# Why is $(2+\sqrt{3})^n$ nearly an integer?

Funny thing. Type $(2 + \sqrt{3})^{20}$ into Wolfram Alpha. (Or, if you’re really lazy, click this link.). It’s 274,758,382,273.999999999996 or so.

The higher the power you pick, the closer $(2 + \sqrt{3})^n$ gets to an integer value – although it never quite gets there, because $\sqrt{3}$ is irrational. So, how come?

The key is to think about $(2 - \sqrt{3})^n$.

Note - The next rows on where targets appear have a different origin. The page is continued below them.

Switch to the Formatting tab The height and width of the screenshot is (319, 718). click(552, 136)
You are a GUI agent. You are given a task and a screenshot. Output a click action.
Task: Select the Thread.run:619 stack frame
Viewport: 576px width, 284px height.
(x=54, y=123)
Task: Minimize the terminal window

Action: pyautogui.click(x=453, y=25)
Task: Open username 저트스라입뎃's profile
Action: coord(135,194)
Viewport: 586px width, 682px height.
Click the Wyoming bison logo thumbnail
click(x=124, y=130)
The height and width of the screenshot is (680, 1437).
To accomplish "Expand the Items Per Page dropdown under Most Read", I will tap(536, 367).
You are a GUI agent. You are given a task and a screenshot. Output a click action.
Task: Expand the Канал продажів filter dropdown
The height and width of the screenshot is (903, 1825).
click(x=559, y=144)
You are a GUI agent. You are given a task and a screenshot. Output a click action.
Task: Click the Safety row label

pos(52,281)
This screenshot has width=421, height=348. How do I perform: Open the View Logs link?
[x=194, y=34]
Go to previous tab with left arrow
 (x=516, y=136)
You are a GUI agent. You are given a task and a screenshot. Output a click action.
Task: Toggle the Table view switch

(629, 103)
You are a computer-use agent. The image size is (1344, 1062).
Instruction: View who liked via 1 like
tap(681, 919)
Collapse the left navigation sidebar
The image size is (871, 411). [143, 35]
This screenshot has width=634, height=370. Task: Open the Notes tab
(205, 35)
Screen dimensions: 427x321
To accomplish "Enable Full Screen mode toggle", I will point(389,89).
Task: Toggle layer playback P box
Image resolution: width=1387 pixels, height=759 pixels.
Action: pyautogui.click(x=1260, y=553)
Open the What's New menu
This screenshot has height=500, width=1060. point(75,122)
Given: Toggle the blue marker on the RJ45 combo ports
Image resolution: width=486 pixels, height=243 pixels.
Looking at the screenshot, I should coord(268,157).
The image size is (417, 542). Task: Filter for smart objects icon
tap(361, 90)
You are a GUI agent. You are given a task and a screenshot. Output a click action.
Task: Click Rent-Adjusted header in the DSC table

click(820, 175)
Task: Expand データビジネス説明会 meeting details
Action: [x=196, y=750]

If you expand both of these expressions binomially, you get:

$(2 + \sqrt{3})^n = 2^n + n \times 2^{n-1} \times \sqrt{3} + \frac{n(n-1)}{2}\times 2^{n-2}\times 3 + …$ $(2 - \sqrt{3})^n = 2^n - n \times 2^{n-1} \times \sqrt{3} + \frac{n(n-1)}{2}\times 2^{n-2}\times 3 - …$

If you add these together and call the result $S$. The odd terms – the ones with $\sqrt{3}$s in – all vanish, which means $S$ is an integer. How does that help? Well, $(2-\sqrt{3})$ is about 0.268, and when you take powers ((powers greater than 1, at least)) of a number between 0 and 1, it gets smaller. In particular, $(2-\sqrt{3})^{20}$ is very small, about $3.6 \times 10^{-12}$.

This means that $S - (2-\sqrt{3})^n$ is a tiny amount smaller than an integer – but, because of how $S$ is formed, that’s the same as $(2+\sqrt{3})^n$!

Edited 2015-07-10 to fix a footnote.